4 . 2 . 1  -  Hyperparathyroïdie primaire (HPT1)

L’incidence de l’HPT1 était de 7,8/100 000 en 1970 ; elle est maintenant de 27/ 100 000, vraisemblablement du fait de l’exploration systématique en routine du métabolisme phosphocalcique.

La dénomination d’hyperparathyroïdie primaire regroupe les hyperparathyroïdies liées à une lésion initiale parathyroïdienne, responsable d’une sécrétion autonome de PTH, elle-même responsable des altérations du métabolisme phosphocalcique et de ses conséquences sur le tissu osseux, dont la résultante la plus caractéristique est l’hypercalcémie.

4 . 2 . 1 . 1  -  Signes cliniques

Les signes cliniques qui évoquent le diagnostic sont ceux qui figurent dans le tableau 20.I ; ils ne font qu’indiquer l’existence de l’hypercalcémie, et traduisent une hypercalcémie franche, en règle générale supérieure à 3 mmol/L.

S’y ajoutent des signes osseux cliniques et radiologiques (figure 20.2 et tableau 20.II), dont l’ostéite fibrokystique de von Recklinhausen qui représente la forme historique, actuellement exceptionnelle.

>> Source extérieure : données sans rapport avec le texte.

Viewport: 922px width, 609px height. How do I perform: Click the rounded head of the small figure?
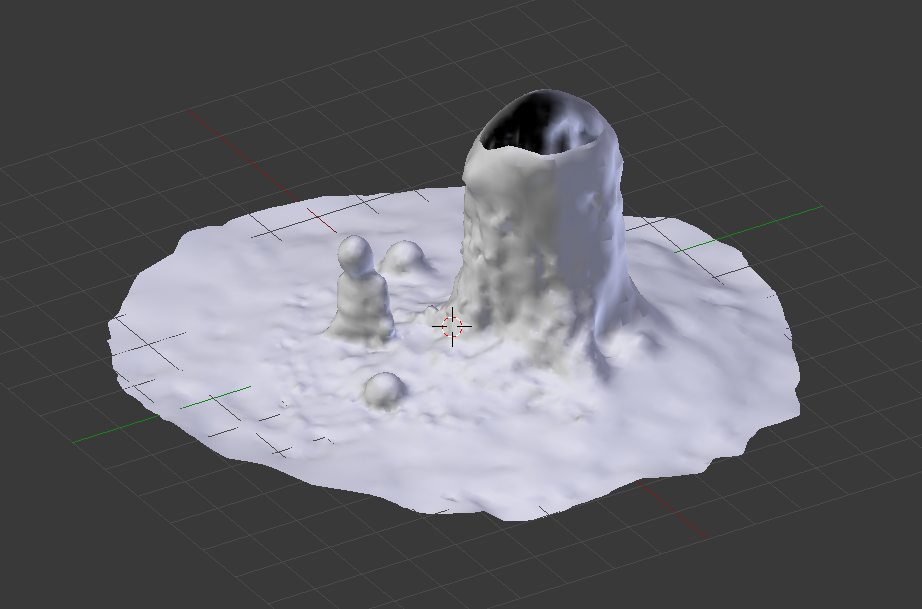click(356, 254)
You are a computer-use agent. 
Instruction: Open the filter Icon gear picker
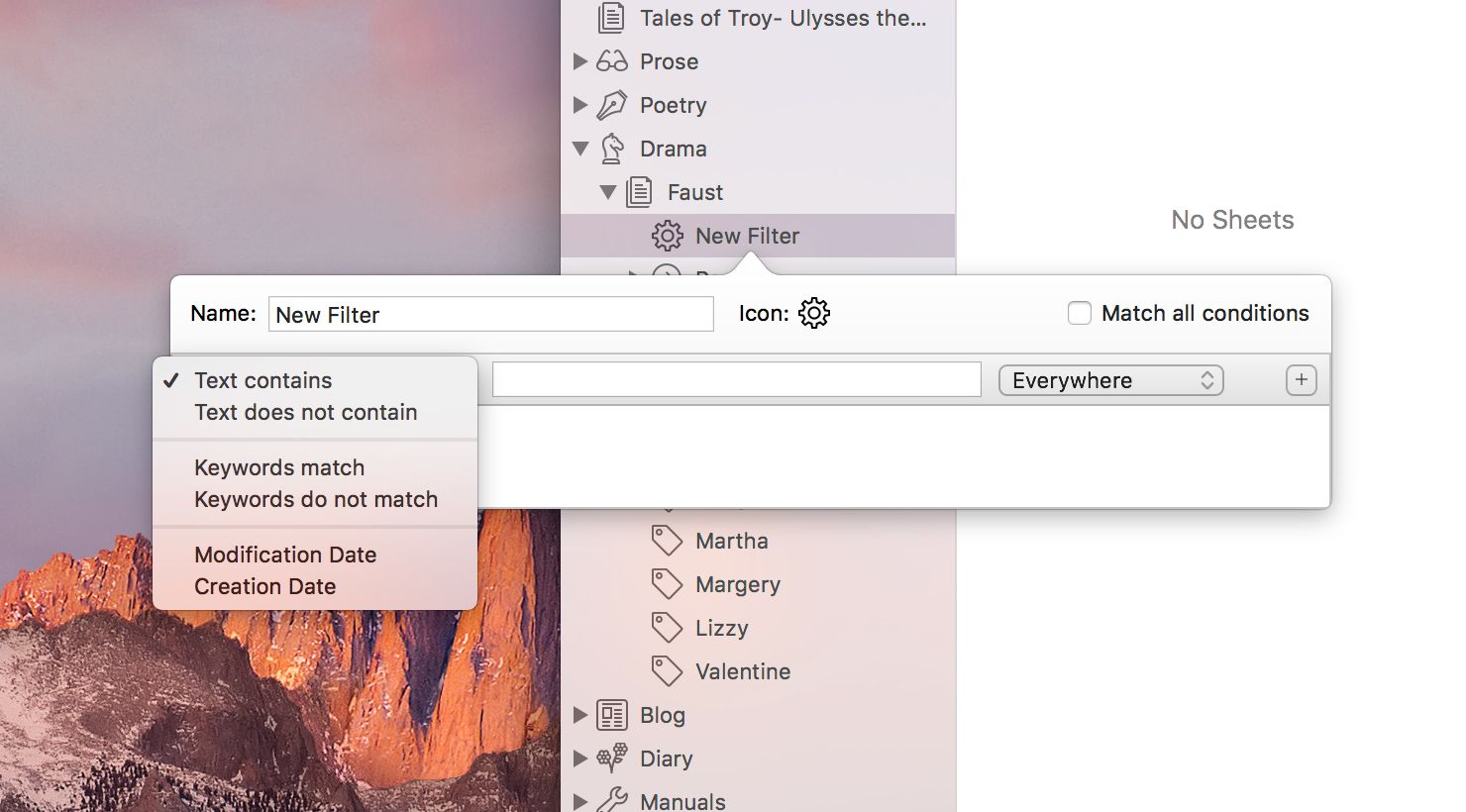pyautogui.click(x=813, y=314)
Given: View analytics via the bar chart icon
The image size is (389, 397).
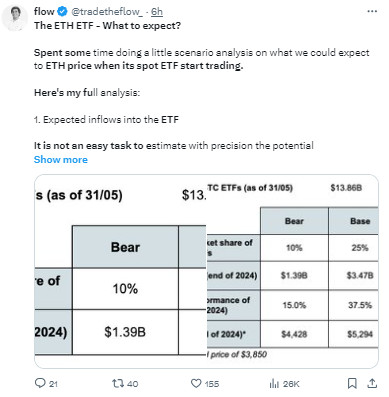Looking at the screenshot, I should click(x=274, y=384).
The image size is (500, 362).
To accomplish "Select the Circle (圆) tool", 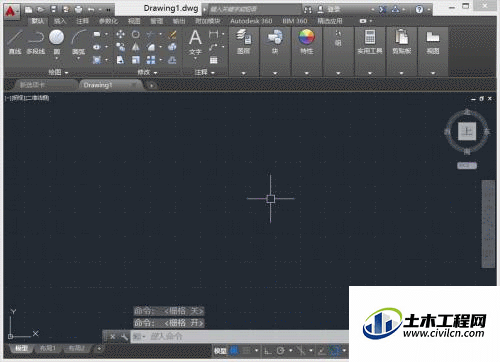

Ces signes osseux (cliniques ou radiologiques) sont le reflet d’un déséquilibre du remodelage osseux au profit de la résorption ostéoclastique, dont le meilleur témoin est la mesure de la baisse de la densité osseuse, d’autant plus évidente que le terrain est prédisposé (femme ménopausée, en particulier). Les signes osseux cliniques et radiologiques sont rarement présents dans les formes actuelles des HPT1, de découverte fortuite dans plus de 80 % des cas sur la seule constatation d’une hypercalcémie, et c’est donc l’étude de la densité osseuse qui permet le mieux de quantifier le retentissement osseux des HPT1 (+++). L’étude de la densité osseuse, évaluée au moyen du T-score, fait partie des éléments décisionnels pour l’orientation thérapeutique des HPT1. L’existence de signes cliniques, surtout s’il s’agit de signes osseux, traduit un processus pathologique déjà ancien.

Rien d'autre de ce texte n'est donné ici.